__Data records__
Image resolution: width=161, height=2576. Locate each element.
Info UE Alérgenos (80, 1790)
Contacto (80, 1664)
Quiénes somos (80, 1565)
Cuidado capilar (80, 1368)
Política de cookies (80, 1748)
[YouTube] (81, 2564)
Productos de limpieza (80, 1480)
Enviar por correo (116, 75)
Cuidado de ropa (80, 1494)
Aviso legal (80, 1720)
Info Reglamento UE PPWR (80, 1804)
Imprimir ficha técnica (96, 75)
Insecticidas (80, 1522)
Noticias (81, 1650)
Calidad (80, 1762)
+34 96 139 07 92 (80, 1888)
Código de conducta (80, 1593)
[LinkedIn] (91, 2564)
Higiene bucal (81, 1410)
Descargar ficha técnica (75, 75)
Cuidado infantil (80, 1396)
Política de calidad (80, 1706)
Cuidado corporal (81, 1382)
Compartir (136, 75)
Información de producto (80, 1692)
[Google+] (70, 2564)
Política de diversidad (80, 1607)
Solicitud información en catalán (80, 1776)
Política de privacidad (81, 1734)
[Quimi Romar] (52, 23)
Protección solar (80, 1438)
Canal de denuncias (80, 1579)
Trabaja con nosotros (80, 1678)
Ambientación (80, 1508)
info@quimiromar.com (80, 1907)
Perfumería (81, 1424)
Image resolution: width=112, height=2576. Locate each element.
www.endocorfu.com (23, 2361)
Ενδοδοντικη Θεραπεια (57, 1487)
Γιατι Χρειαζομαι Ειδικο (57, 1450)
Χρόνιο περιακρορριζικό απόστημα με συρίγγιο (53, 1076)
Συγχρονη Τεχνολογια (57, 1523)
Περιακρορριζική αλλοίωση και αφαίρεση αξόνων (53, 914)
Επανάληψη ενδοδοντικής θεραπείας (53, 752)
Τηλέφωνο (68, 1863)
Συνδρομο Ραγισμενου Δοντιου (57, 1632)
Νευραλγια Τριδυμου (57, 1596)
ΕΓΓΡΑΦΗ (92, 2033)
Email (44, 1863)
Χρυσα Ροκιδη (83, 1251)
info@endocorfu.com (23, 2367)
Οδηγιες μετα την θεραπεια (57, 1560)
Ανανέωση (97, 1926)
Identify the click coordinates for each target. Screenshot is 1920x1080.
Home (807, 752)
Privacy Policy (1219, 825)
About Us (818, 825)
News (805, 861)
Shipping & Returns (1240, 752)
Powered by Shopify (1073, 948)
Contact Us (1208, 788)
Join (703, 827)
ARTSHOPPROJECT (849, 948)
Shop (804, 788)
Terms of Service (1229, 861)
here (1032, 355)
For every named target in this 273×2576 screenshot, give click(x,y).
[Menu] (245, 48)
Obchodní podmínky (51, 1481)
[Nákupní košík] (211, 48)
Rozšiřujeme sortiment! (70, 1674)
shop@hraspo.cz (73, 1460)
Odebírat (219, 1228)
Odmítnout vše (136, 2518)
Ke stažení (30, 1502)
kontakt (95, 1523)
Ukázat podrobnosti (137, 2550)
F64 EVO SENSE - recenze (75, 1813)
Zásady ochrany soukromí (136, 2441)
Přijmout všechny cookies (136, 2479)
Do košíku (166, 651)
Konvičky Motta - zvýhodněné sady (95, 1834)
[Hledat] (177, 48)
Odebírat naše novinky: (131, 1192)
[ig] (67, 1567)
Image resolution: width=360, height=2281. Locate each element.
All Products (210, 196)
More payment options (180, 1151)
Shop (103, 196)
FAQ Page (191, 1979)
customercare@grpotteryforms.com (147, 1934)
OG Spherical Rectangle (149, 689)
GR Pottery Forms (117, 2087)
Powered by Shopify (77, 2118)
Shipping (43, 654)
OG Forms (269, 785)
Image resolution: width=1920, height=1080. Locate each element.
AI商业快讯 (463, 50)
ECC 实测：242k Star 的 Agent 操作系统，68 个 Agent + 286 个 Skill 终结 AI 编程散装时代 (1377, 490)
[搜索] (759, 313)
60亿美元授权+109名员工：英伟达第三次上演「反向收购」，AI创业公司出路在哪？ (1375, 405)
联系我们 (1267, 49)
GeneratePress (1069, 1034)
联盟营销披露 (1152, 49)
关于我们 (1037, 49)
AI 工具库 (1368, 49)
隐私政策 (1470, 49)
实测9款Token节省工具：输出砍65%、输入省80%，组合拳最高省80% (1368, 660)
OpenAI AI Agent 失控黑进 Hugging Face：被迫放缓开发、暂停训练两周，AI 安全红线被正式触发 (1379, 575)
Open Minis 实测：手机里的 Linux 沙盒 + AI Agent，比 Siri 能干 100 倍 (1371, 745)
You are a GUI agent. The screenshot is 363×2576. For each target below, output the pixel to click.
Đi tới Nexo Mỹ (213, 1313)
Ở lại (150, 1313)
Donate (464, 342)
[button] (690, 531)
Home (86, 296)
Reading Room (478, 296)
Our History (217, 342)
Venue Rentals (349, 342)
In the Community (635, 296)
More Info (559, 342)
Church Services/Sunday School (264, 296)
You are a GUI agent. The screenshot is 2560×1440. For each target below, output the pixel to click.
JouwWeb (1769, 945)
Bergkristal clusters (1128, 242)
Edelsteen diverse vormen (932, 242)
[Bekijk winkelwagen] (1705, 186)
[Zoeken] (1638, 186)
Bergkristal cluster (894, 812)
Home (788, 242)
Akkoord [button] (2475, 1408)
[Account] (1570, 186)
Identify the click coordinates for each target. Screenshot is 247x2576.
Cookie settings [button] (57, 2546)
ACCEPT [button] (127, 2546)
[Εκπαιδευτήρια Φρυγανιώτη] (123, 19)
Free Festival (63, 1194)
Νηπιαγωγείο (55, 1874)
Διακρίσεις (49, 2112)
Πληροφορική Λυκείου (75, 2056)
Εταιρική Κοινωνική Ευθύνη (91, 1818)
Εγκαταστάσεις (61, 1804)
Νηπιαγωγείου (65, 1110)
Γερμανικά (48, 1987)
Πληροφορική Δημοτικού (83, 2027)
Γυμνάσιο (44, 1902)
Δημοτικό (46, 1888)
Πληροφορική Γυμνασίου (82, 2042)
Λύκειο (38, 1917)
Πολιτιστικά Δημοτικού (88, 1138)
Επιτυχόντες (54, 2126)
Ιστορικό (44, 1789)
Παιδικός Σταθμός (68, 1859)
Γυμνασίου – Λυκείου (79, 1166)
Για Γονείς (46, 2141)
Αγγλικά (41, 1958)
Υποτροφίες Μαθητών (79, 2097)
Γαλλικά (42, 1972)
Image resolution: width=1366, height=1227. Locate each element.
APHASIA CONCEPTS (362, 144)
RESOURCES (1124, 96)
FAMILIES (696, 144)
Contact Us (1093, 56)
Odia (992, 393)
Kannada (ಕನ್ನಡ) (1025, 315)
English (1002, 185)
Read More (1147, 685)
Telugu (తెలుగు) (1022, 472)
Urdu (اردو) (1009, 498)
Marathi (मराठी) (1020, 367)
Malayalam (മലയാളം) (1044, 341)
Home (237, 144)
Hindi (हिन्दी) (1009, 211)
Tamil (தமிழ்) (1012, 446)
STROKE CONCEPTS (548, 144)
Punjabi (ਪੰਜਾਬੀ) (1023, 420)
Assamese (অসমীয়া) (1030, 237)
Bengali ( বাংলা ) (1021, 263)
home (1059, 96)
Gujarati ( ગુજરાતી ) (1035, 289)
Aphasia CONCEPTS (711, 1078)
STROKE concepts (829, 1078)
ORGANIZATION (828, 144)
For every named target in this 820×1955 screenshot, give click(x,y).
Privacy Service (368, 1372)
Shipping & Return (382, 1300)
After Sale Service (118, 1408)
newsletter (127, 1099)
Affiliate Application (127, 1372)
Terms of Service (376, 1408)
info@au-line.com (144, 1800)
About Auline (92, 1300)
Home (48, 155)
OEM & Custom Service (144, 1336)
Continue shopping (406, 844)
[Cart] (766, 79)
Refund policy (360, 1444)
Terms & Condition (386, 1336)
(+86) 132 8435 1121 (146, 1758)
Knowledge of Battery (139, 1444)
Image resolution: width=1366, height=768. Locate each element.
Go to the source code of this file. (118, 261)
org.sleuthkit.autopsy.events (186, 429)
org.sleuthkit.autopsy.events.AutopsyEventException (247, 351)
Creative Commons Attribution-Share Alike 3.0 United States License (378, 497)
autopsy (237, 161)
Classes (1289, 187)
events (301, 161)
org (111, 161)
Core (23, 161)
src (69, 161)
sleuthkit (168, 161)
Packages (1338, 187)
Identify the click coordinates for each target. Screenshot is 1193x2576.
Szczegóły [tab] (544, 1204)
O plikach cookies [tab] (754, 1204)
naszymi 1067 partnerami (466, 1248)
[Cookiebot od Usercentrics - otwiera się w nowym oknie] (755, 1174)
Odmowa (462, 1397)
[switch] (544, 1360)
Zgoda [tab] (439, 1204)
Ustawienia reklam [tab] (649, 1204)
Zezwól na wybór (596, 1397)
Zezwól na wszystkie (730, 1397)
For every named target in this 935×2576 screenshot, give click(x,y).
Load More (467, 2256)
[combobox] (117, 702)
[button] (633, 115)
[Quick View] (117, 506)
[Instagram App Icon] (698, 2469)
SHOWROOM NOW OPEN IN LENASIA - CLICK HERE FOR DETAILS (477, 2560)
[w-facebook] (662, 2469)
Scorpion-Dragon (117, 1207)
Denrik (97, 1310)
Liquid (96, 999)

__Problem requirements__
From the data above, reproduce word for word the lines running from the line with "Τηλέφωνο (68, 1863)" to the line with "Open Minis 实测：手机里的", ends included.

__Answer to the problem__
Τηλέφωνο (68, 1863)
Συνδρομο Ραγισμενου Δοντιου (57, 1632)
Νευραλγια Τριδυμου (57, 1596)
ΕΓΓΡΑΦΗ (92, 2033)
Email (44, 1863)
Χρυσα Ροκιδη (83, 1251)
info@endocorfu.com (23, 2367)
Οδηγιες μετα την θεραπεια (57, 1560)
Ανανέωση (97, 1926)
Identify the click coordinates for each target. Screenshot is 1920x1080.
Home (807, 752)
Privacy Policy (1219, 825)
About Us (818, 825)
News (805, 861)
Shipping & Returns (1240, 752)
Powered by Shopify (1073, 948)
Contact Us (1208, 788)
Join (703, 827)
ARTSHOPPROJECT (849, 948)
Shop (804, 788)
Terms of Service (1229, 861)
here (1032, 355)
For every named target in this 273×2576 screenshot, give click(x,y).
[Menu] (245, 48)
Obchodní podmínky (51, 1481)
[Nákupní košík] (211, 48)
Rozšiřujeme sortiment! (70, 1674)
shop@hraspo.cz (73, 1460)
Odebírat (219, 1228)
Odmítnout vše (136, 2518)
Ke stažení (30, 1502)
kontakt (95, 1523)
Ukázat podrobnosti (137, 2550)
F64 EVO SENSE - recenze (75, 1813)
Zásady ochrany soukromí (136, 2441)
Přijmout všechny cookies (136, 2479)
Do košíku (166, 651)
Konvičky Motta - zvýhodněné sady (95, 1834)
[Hledat] (177, 48)
Odebírat naše novinky: (131, 1192)
[ig] (67, 1567)
Image resolution: width=360, height=2281. Locate each element.
All Products (210, 196)
More payment options (180, 1151)
Shop (103, 196)
FAQ Page (191, 1979)
customercare@grpotteryforms.com (147, 1934)
OG Spherical Rectangle (149, 689)
GR Pottery Forms (117, 2087)
Powered by Shopify (77, 2118)
Shipping (43, 654)
OG Forms (269, 785)
Image resolution: width=1920, height=1080. Locate each element.
AI商业快讯 (463, 50)
ECC 实测：242k Star 的 Agent 操作系统，68 个 Agent + 286 个 Skill 终结 AI 编程散装时代 (1377, 490)
[搜索] (759, 313)
60亿美元授权+109名员工：英伟达第三次上演「反向收购」，AI创业公司出路在哪？ (1375, 405)
联系我们 (1267, 49)
GeneratePress (1069, 1034)
联盟营销披露 (1152, 49)
关于我们 (1037, 49)
AI 工具库 (1368, 49)
隐私政策 (1470, 49)
实测9款Token节省工具：输出砍65%、输入省80%，组合拳最高省80% (1368, 660)
OpenAI AI Agent 失控黑进 Hugging Face：被迫放缓开发、暂停训练两周，AI 安全红线被正式触发 (1379, 575)
Open Minis 实测：手机里的 Linux 沙盒 + AI Agent，比 Siri 能干 100 倍 (1371, 745)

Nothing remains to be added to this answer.